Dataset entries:

------------------------------------------------

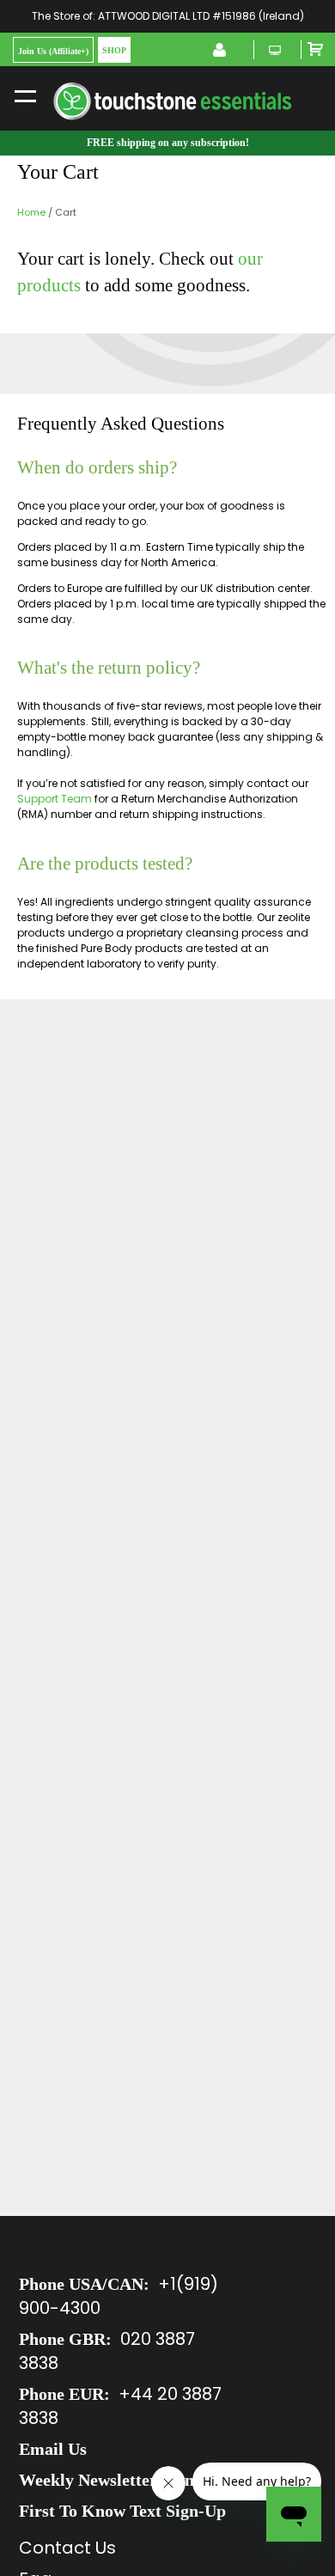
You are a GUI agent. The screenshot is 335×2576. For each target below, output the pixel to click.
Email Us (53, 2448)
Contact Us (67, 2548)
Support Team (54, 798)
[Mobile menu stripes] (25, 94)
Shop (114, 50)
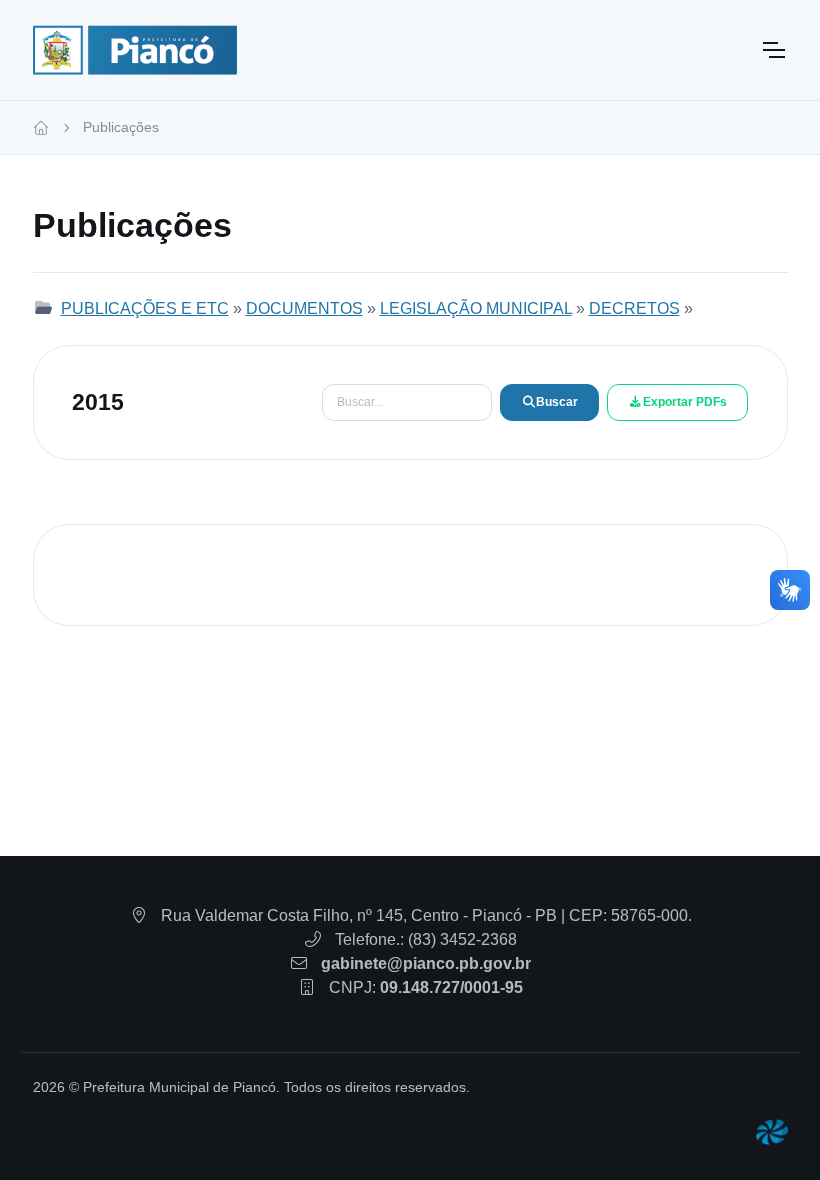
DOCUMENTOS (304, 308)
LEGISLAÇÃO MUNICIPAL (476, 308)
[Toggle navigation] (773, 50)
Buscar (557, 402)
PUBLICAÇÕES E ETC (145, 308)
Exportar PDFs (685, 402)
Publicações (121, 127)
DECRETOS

------------------------------------------------

Leave out the pictures, then return every line of the data exactly.

» **Your solution**
You are a GUI agent. The screenshot is 335×2576. For each target below, output the pixel to click.
Email Us (53, 2448)
Contact Us (67, 2548)
Support Team (54, 798)
[Mobile menu stripes] (25, 94)
Shop (114, 50)
DOCUMENTOS (304, 308)
LEGISLAÇÃO MUNICIPAL (476, 308)
[Toggle navigation] (773, 50)
Buscar (557, 402)
PUBLICAÇÕES E ETC (145, 308)
Exportar PDFs (685, 402)
Publicações (121, 127)
DECRETOS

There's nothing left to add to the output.